A murmur of discontent came from the invisible crowd of soldiers. Zeno knew them to be a desperate crew, who would hold him responsible for failure, and would not thank him for success.

'We must separate at once,' he said calmly. 'I thank you for having been ready. If possible, we will meet a week from to-night.'

He did not choose to let them know that Johannes himself had refused to quit the tower, and he was about to leave them, meaning to find his way home alone, when the sound of feet moving behind him, and of men whispering together told him that he was surrounded on all sides by the soldiers. Then some one spoke in a tone of authority.

'You must stay with us,' the voice said. 'You have our lives in your hand, and we cannot let you go. It might suit your interests to give us up to the Emperor any day.'

Seeing his liberty threatened, Zeno laid his hand to the knife at the back of his belt and was about to try and break his way through. In the dark, a man with a drawn weapon in his hand easily inspires terror in a crowd. But it was clear that the soldiers had determined beforehand what to do, for they closed in upon him instantly, and his arm was caught by a dozen hands when he was in the very act of drawing his knife. He was held by twenty men, as it seemed to him, who all took hold of him and lifted him from the ground, not very roughly, but irresistibly. He had no chance against so many; Gorlias Pietrogliant himself could have done nothing, and he was far stronger than Zeno, stronger perhaps than any man in Constantinople.

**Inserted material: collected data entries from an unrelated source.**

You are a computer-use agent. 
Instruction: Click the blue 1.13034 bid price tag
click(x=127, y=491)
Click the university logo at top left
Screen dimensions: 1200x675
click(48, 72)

Zeno knew that it would be worse than useless to shout for help; at his first cry he would most likely be strangled by men whose own lives were more or less at stake. They carried him quickly along the street and through unfamiliar and narrow ways which he could hardly have recognised even in broad daylight, much less at night. They turned sharp corners to the right, to the left, to the right again, and he thought he could distinguish the broken outlines of a ruined wall against the faint greyness of the ink-and-water sky.

Then all was dark for an instant, and he felt that his bearers were pausing at some obstacle or difficulty. The lantern flashed again, and he saw a rough vault above him; there was a big cobweb just above his head, and a loathsome fat spider jumped out of a crevice and ran along the threads till it disappeared as if by magic in the very middle of the web. He saw it in an instant in the sudden light as some one held up the lantern to show the way. Such things take hold of the memory and stick to it afterwards, as little burs fasten themselves upon one's clothes in autumn fields. Besides, though Zeno was one of the bravest men of any age, he detested fat spiders, and was very nearly afraid of them.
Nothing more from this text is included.